So, I found darker skies, but no Dark and Stormy alas, before the waning halfish moon rose, and got the 10x50s out to try the Auriga open clusters again.
M36, M37 and M38 were all easily seen, or rather 37,36 and 38 as that is the order they kind of appear in. I could get two of them in the field of view at once, but not three. The Perseus Double cluster looked great - in binocular terms, and the Orion and Monoceros corner of the sky is a fantastic starfield. I reckon I'm deceiving myself, but I swear I can pick up nebulosity around the Pleides.
Don't know what the limiting mag of the 10x50s is under urban skies, probably about 8-9 I guess.
General sweeping reveals all manner of little knots of stars and fuzzy nebular blobs that could be anything - I have no star map to hand nor my OHs StarWalk I pad app, but I reckon I spotted two open clusters in Monoceros low over a neighbours rooftop - M50 would be one, the other, Christmas Tree cluster???
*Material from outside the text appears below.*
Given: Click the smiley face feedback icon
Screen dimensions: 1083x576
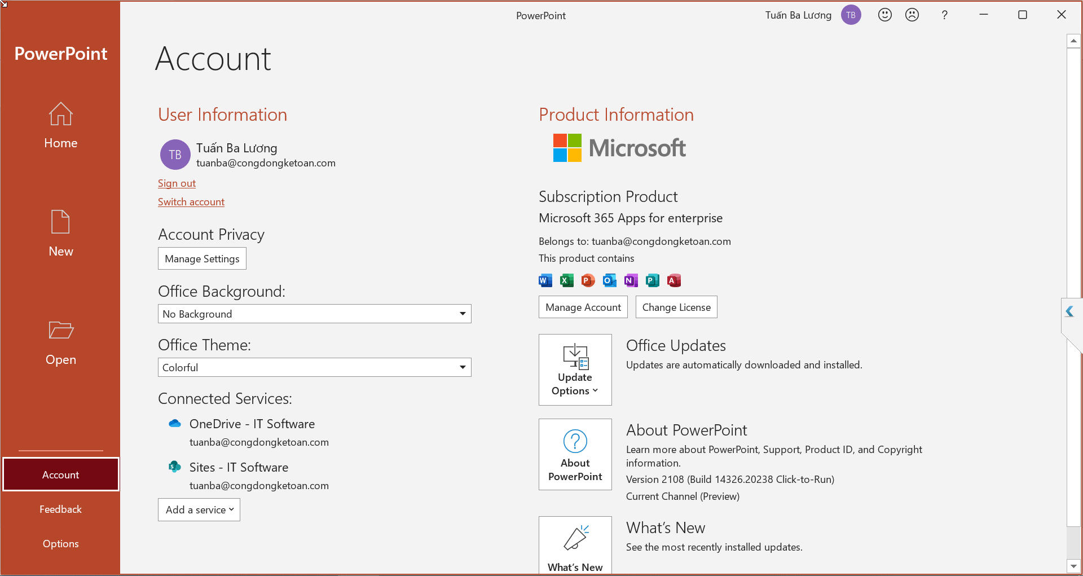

I am as bad with deep sky objects as I am with birds! But I guess, why does anything have to be anything? In some ways, it's pretty enough just being there without having to know exactly what it is!
However, Messier 1 Crab Nebula was not doable - it might be too small to show at 10x. And by then my badly out of practice eyes were beginning to tire. And my fingers were beginning to turn a fetching shade of purple!
PS - I think talking about "Messier objects" is getting folk excited who are looking for sploshing fetish stuff online! Messy Messy Messy! There you go. It puts my blog stats up and makes me think people care!